What is expected. In the records below, swap each "Locate each element" for "Find each element" and give the lines again with nothing else changed. Leave the pictures out.
====== Extracted information
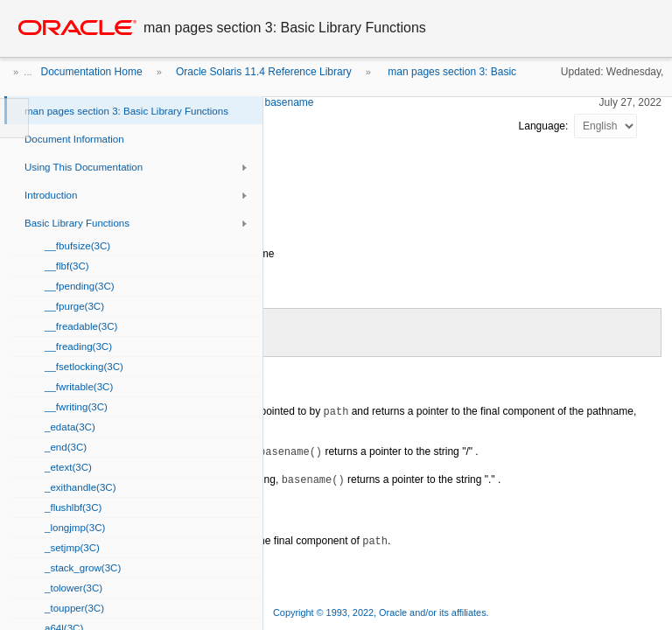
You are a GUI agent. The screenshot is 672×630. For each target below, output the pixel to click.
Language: (545, 126)
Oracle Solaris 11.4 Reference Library (263, 72)
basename (289, 102)
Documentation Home (92, 72)
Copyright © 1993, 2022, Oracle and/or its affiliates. (382, 612)
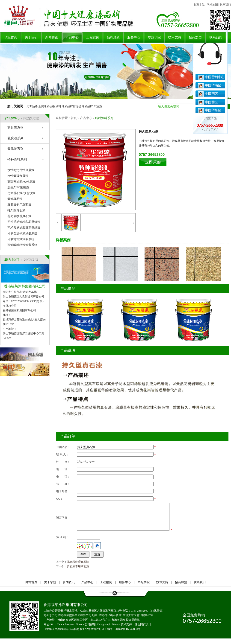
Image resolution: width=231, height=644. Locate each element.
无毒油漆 (32, 106)
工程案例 (93, 38)
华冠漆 (98, 106)
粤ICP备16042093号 (128, 634)
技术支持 (175, 38)
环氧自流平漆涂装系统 (22, 233)
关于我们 (31, 38)
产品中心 (72, 38)
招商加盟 (195, 38)
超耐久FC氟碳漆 (18, 187)
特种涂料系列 (17, 160)
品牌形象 (113, 38)
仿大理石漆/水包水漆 (21, 193)
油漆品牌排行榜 (71, 106)
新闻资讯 (52, 38)
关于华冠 (50, 588)
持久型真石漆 (16, 210)
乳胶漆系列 (15, 138)
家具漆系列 (15, 128)
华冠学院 (154, 38)
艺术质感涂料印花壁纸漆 (24, 222)
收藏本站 (199, 4)
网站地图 (212, 4)
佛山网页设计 (143, 630)
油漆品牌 (87, 106)
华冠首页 (11, 38)
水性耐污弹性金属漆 (21, 170)
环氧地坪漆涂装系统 (21, 239)
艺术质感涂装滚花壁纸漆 (24, 228)
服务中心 (134, 38)
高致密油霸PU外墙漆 (21, 182)
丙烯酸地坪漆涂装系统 (22, 245)
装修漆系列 (15, 149)
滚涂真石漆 (15, 199)
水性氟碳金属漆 (18, 176)
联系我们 (225, 4)
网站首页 (31, 588)
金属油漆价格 (47, 106)
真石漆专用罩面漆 (19, 204)
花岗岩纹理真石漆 (19, 216)
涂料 (58, 106)
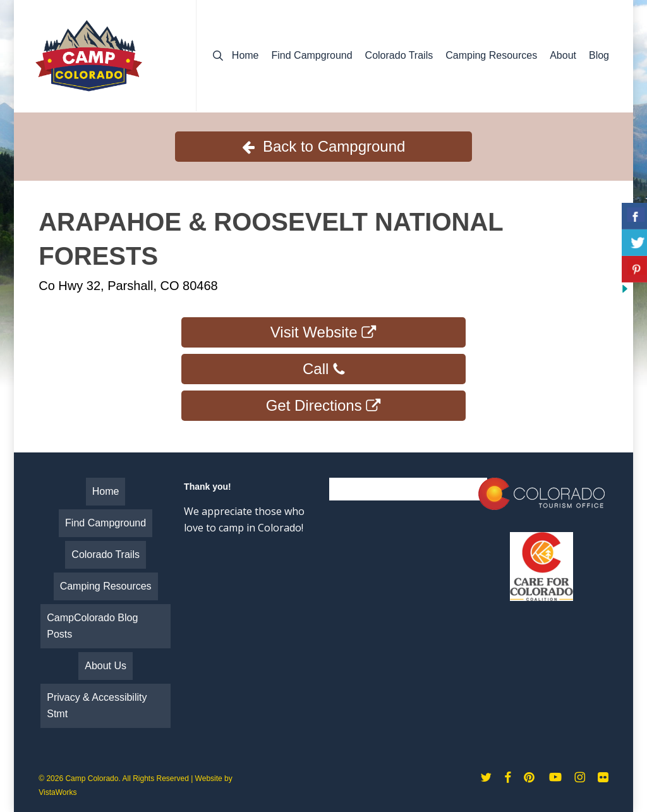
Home (106, 491)
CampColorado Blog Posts (92, 626)
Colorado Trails (106, 554)
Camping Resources (106, 586)
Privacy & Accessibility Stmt (97, 705)
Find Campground (106, 523)
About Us (106, 665)
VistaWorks (57, 792)
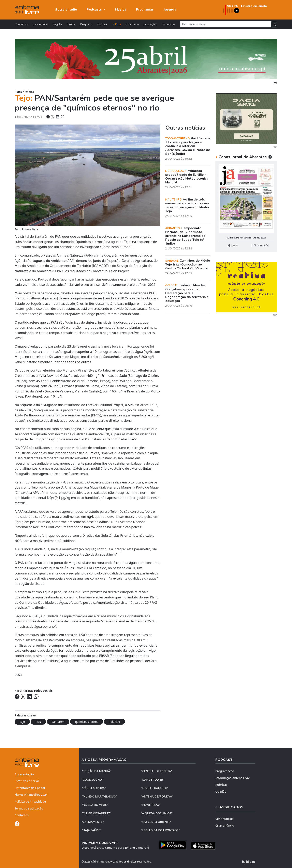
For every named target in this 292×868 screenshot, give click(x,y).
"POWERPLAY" (151, 805)
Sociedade (40, 24)
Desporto (86, 24)
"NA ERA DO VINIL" (95, 805)
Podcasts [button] (95, 9)
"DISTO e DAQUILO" (155, 788)
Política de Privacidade (30, 801)
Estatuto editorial (27, 781)
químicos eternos (86, 721)
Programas (145, 9)
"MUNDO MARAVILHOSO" (99, 796)
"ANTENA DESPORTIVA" (157, 796)
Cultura (102, 24)
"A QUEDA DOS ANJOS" (156, 813)
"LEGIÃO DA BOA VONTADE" (160, 830)
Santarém (58, 721)
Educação (150, 24)
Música (121, 9)
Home (18, 91)
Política (116, 24)
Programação (225, 771)
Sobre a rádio (66, 9)
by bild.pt (249, 861)
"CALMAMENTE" (93, 822)
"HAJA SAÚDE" (91, 830)
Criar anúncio (225, 825)
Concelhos (22, 24)
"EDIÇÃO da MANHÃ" (96, 771)
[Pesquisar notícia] (226, 24)
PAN (38, 721)
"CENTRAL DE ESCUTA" (156, 771)
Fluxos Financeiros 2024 (31, 795)
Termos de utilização (29, 808)
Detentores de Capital (30, 788)
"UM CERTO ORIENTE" (156, 822)
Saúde (71, 24)
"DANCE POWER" (152, 779)
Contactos (22, 815)
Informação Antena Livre (232, 778)
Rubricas (221, 784)
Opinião (221, 792)
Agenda (170, 9)
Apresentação (24, 774)
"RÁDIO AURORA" (94, 788)
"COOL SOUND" (92, 779)
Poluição (114, 721)
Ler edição (260, 245)
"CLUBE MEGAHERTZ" (96, 813)
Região (57, 24)
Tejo (22, 721)
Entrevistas (168, 24)
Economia (132, 24)
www (232, 245)
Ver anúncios (224, 819)
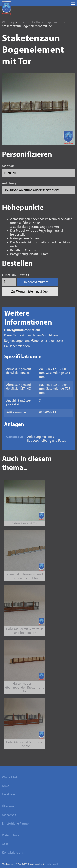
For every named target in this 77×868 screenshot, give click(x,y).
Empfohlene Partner (16, 824)
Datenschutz (10, 836)
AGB (5, 844)
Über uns (8, 806)
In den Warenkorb (36, 282)
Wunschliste (10, 777)
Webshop (8, 22)
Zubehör (24, 22)
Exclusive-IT (52, 864)
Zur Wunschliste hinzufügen (30, 292)
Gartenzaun (15, 437)
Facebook (9, 795)
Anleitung (9, 183)
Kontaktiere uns (13, 853)
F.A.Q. (5, 786)
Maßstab (8, 166)
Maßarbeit (9, 815)
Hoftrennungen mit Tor (48, 22)
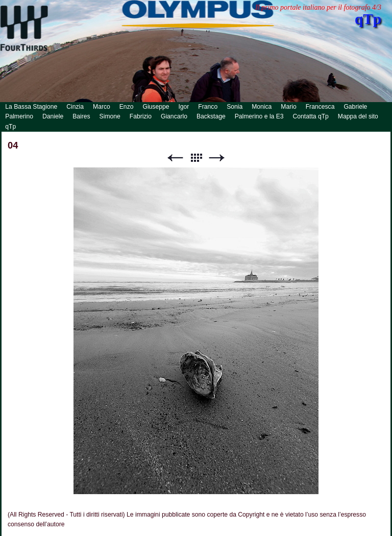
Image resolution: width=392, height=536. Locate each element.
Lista (196, 158)
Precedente (175, 158)
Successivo (217, 158)
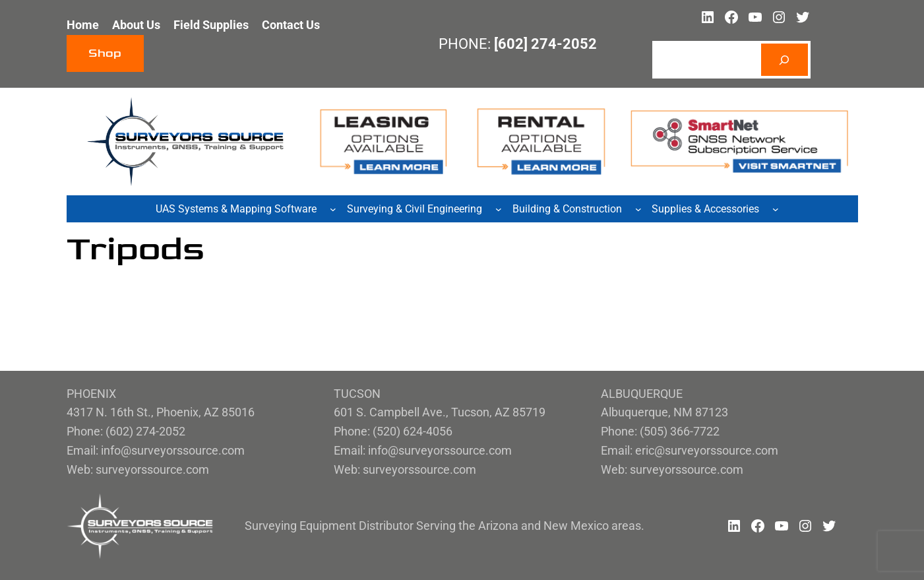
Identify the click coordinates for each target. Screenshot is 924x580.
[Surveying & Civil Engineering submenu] (499, 209)
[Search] (784, 59)
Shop (105, 53)
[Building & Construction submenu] (638, 209)
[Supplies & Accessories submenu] (776, 209)
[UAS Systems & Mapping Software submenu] (333, 209)
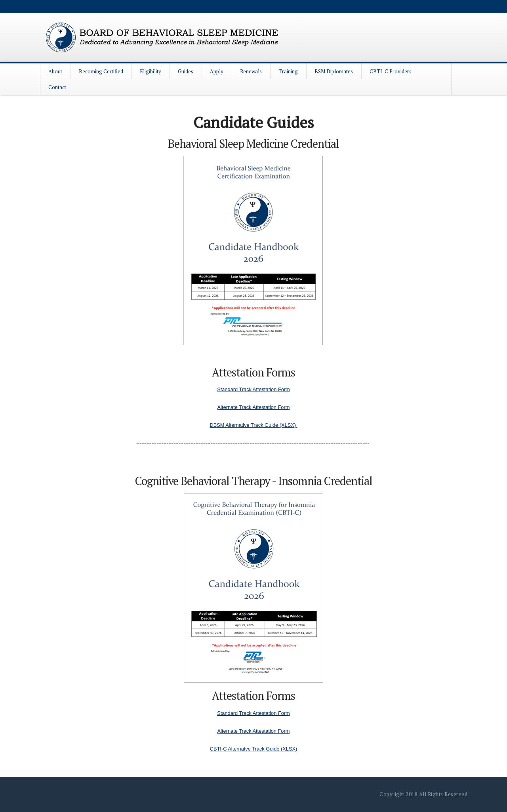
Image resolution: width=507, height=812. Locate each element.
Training (288, 71)
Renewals (251, 71)
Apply (217, 71)
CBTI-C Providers (391, 71)
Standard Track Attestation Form (254, 389)
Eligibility (151, 71)
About (55, 71)
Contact (57, 87)
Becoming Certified (101, 71)
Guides (185, 71)
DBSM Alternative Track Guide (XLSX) (253, 425)
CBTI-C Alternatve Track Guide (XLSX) (254, 749)
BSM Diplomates (334, 71)
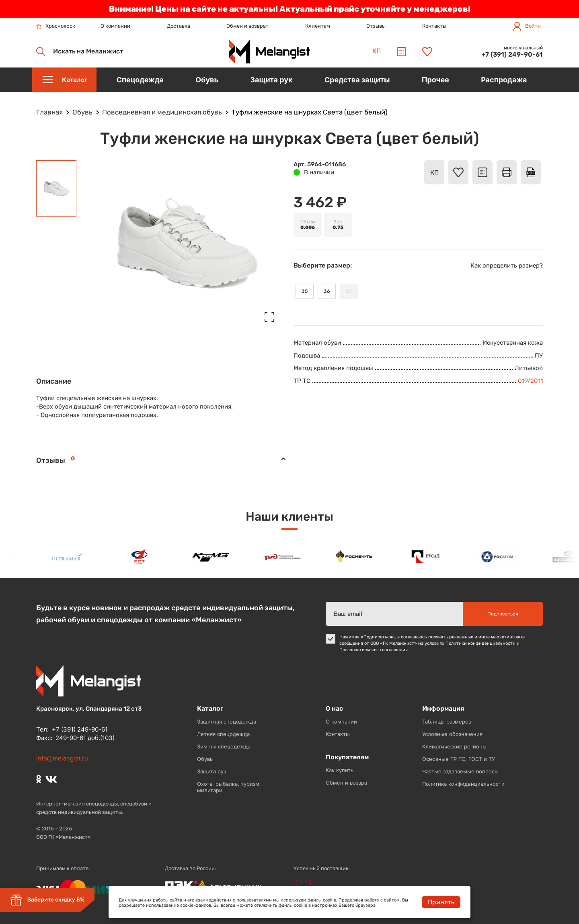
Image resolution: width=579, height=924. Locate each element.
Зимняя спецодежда (224, 746)
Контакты (434, 26)
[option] (71, 557)
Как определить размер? (507, 266)
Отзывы (376, 26)
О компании (115, 26)
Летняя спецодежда (223, 734)
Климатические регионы (454, 746)
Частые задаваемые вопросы (460, 771)
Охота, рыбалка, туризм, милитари (229, 787)
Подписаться (503, 614)
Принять (441, 902)
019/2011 (530, 381)
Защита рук (211, 771)
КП (376, 51)
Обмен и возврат (247, 26)
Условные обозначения (452, 734)
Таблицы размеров (447, 722)
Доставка (179, 26)
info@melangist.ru (62, 758)
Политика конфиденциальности (463, 784)
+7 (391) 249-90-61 (512, 54)
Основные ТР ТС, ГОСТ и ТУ (458, 759)
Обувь (205, 759)
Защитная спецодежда (226, 722)
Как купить (339, 770)
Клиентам (318, 26)
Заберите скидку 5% (47, 900)
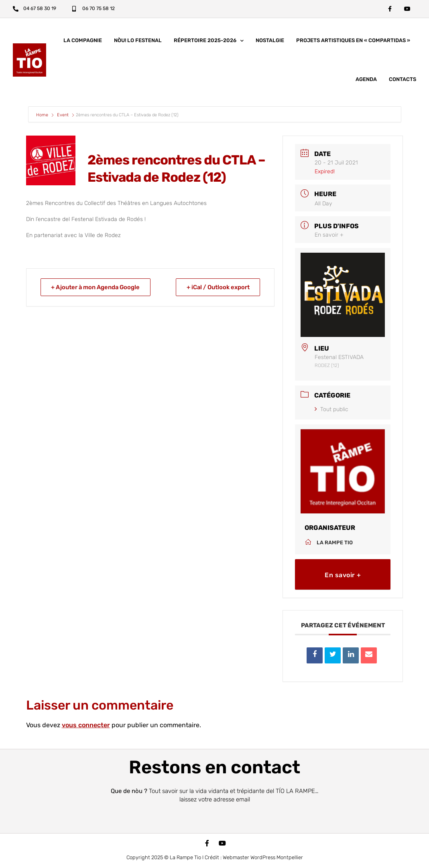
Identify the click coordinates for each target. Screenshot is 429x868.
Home (43, 115)
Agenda (366, 79)
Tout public (331, 410)
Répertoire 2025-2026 (209, 41)
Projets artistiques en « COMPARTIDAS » (353, 41)
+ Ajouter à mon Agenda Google (97, 288)
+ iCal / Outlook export (217, 288)
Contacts (403, 79)
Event (63, 115)
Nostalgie (270, 41)
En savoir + (329, 235)
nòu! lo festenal (138, 41)
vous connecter (86, 725)
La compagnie (83, 41)
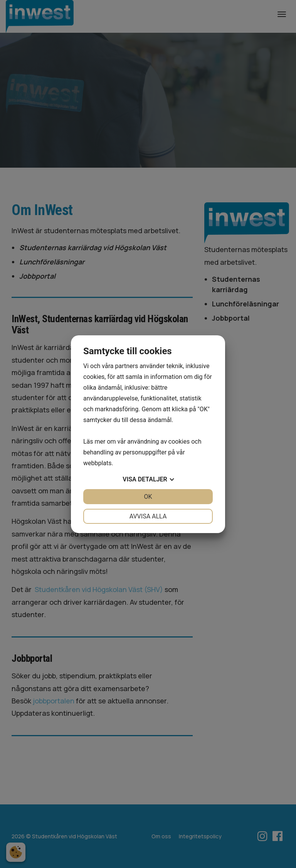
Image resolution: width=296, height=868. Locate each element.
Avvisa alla (148, 516)
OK (148, 496)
============
Output of the task.
You are a GUI agent. The screenshot is 672×630. For each target below, output the pixel to click.
Language: (545, 126)
Oracle Solaris 11.4 Reference Library (263, 72)
basename (289, 102)
Documentation Home (92, 72)
Copyright © 1993, 2022, Oracle and/or its affiliates. (382, 612)
Image resolution: width=231, height=644. Find each element.
无毒油漆 (32, 106)
工程案例 (93, 38)
华冠漆 (98, 106)
粤ICP备16042093号 (128, 634)
技术支持 (175, 38)
环氧自流平漆涂装系统 (22, 233)
关于我们 (31, 38)
产品中心 (72, 38)
招商加盟 (195, 38)
超耐久FC氟碳漆 (18, 187)
特种涂料系列 (17, 160)
品牌形象 (113, 38)
仿大理石漆/水包水漆 (21, 193)
油漆品牌排行榜 (71, 106)
新闻资讯 (52, 38)
关于华冠 (50, 588)
持久型真石漆 (16, 210)
乳胶漆系列 (15, 138)
家具漆系列 (15, 128)
华冠学院 (154, 38)
艺术质感涂料印花壁纸漆 (24, 222)
收藏本站 (199, 4)
网站地图 (212, 4)
佛山网页设计 (143, 630)
油漆品牌 (87, 106)
华冠首页 (11, 38)
水性耐污弹性金属漆 (21, 170)
环氧地坪漆涂装系统 (21, 239)
艺术质感涂装滚花壁纸漆 (24, 228)
服务中心 (134, 38)
高致密油霸PU外墙漆 (21, 182)
丙烯酸地坪漆涂装系统 (22, 245)
装修漆系列 (15, 149)
滚涂真石漆 (15, 199)
水性氟碳金属漆 (18, 176)
联系我们 (225, 4)
网站首页 (31, 588)
金属油漆价格 (47, 106)
真石漆专用罩面漆 (19, 204)
花岗岩纹理真石漆 (19, 216)
涂料 (58, 106)
Home (106, 491)
CampColorado Blog Posts (92, 626)
Colorado Trails (106, 554)
Camping Resources (106, 586)
Privacy & Accessibility Stmt (97, 705)
Find Campground (106, 523)
About Us (106, 665)
VistaWorks (57, 792)
For every named target in this 292×868 screenshot, give click(x,y).
"POWERPLAY" (151, 805)
Sociedade (40, 24)
Desporto (86, 24)
"NA ERA DO VINIL" (95, 805)
Podcasts [button] (95, 9)
"DISTO e DAQUILO" (155, 788)
Política de Privacidade (30, 801)
Estatuto editorial (27, 781)
químicos eternos (86, 721)
Programas (145, 9)
"MUNDO MARAVILHOSO" (99, 796)
"ANTENA DESPORTIVA" (157, 796)
Cultura (102, 24)
"A QUEDA DOS ANJOS" (156, 813)
"LEGIÃO DA BOA VONTADE" (160, 830)
Santarém (58, 721)
Educação (150, 24)
Música (121, 9)
Home (18, 91)
Política (116, 24)
Programação (225, 771)
Sobre a rádio (66, 9)
by bild.pt (249, 861)
"CALMAMENTE" (93, 822)
"HAJA SAÚDE" (91, 830)
Criar anúncio (225, 825)
Concelhos (22, 24)
"EDIÇÃO da MANHÃ" (96, 771)
[Pesquisar notícia] (226, 24)
PAN (38, 721)
"CENTRAL DE ESCUTA" (156, 771)
Fluxos Financeiros 2024 (31, 795)
Termos de utilização (29, 808)
Detentores de Capital (30, 788)
"UM CERTO ORIENTE" (156, 822)
Saúde (71, 24)
"DANCE POWER" (152, 779)
Contactos (22, 815)
Informação Antena Livre (232, 778)
Rubricas (221, 784)
Opinião (221, 792)
Agenda (170, 9)
Apresentação (24, 774)
"RÁDIO AURORA" (94, 788)
"COOL SOUND" (92, 779)
Poluição (114, 721)
Ler edição (260, 245)
"CLUBE MEGAHERTZ" (96, 813)
Região (57, 24)
Tejo (22, 721)
Entrevistas (168, 24)
Economia (132, 24)
www (232, 245)
Ver anúncios (224, 819)
For every named target in this 77×868 screenshot, give click(x,y).
Empfohlene Partner (16, 824)
Datenschutz (10, 836)
AGB (5, 844)
Über uns (8, 806)
In den Warenkorb (36, 282)
Wunschliste (10, 777)
Webshop (8, 22)
Zubehör (24, 22)
Exclusive-IT (52, 864)
Zur Wunschliste hinzufügen (30, 292)
Gartenzaun (15, 437)
Facebook (9, 795)
Anleitung (9, 183)
Kontaktiere uns (13, 853)
F.A.Q. (5, 786)
Maßstab (8, 166)
Maßarbeit (9, 815)
Hoftrennungen mit Tor (48, 22)
Image resolution: width=392, height=536. Find each element.
Lista (196, 158)
Precedente (175, 158)
Successivo (217, 158)
Identify the click coordinates for each target. Screenshot is 924x580.
[Surveying & Civil Engineering submenu] (499, 209)
[Search] (784, 59)
Shop (105, 53)
[Building & Construction submenu] (638, 209)
[Supplies & Accessories submenu] (776, 209)
[UAS Systems & Mapping Software submenu] (333, 209)
Image resolution: width=507, height=812. Find each element.
Training (288, 71)
Renewals (251, 71)
Apply (217, 71)
CBTI-C Providers (391, 71)
Standard Track Attestation Form (254, 389)
Eligibility (151, 71)
About (55, 71)
Contact (57, 87)
Becoming Certified (101, 71)
Guides (185, 71)
DBSM Alternative Track Guide (XLSX) (253, 425)
CBTI-C Alternatve Track Guide (XLSX) (254, 749)
BSM Diplomates (334, 71)
Image resolution: width=579, height=924. Find each element.
Зимняя спецодежда (224, 746)
Контакты (434, 26)
[option] (71, 557)
Как определить размер? (507, 266)
Отзывы (376, 26)
О компании (115, 26)
Летняя спецодежда (223, 734)
Климатические регионы (454, 746)
Частые задаваемые вопросы (460, 771)
Охота, рыбалка, туризм, милитари (229, 787)
Подписаться (503, 614)
Принять (441, 902)
019/2011 (530, 381)
Защита рук (211, 771)
КП (376, 51)
Обмен и возврат (247, 26)
Условные обозначения (452, 734)
Таблицы размеров (447, 722)
Доставка (179, 26)
info@melangist.ru (62, 758)
Политика конфиденциальности (463, 784)
+7 (391) 249-90-61 (512, 54)
Основные ТР ТС, ГОСТ и ТУ (458, 759)
Обувь (205, 759)
Защитная спецодежда (226, 722)
Как купить (339, 770)
Клиентам (318, 26)
Заберите скидку 5% (47, 900)
Identify the click coordinates for each target. Screenshot is 429x868.
Home (43, 115)
Agenda (366, 79)
Tout public (331, 410)
Répertoire 2025-2026 (209, 41)
Projets artistiques en « COMPARTIDAS » (353, 41)
+ Ajouter à mon Agenda Google (97, 288)
+ iCal / Outlook export (217, 288)
Contacts (403, 79)
Event (63, 115)
Nostalgie (270, 41)
En savoir + (329, 235)
nòu! lo festenal (138, 41)
vous connecter (86, 725)
La compagnie (83, 41)
Image resolution: width=296, height=868. Find each element.
Avvisa alla (148, 516)
OK (148, 496)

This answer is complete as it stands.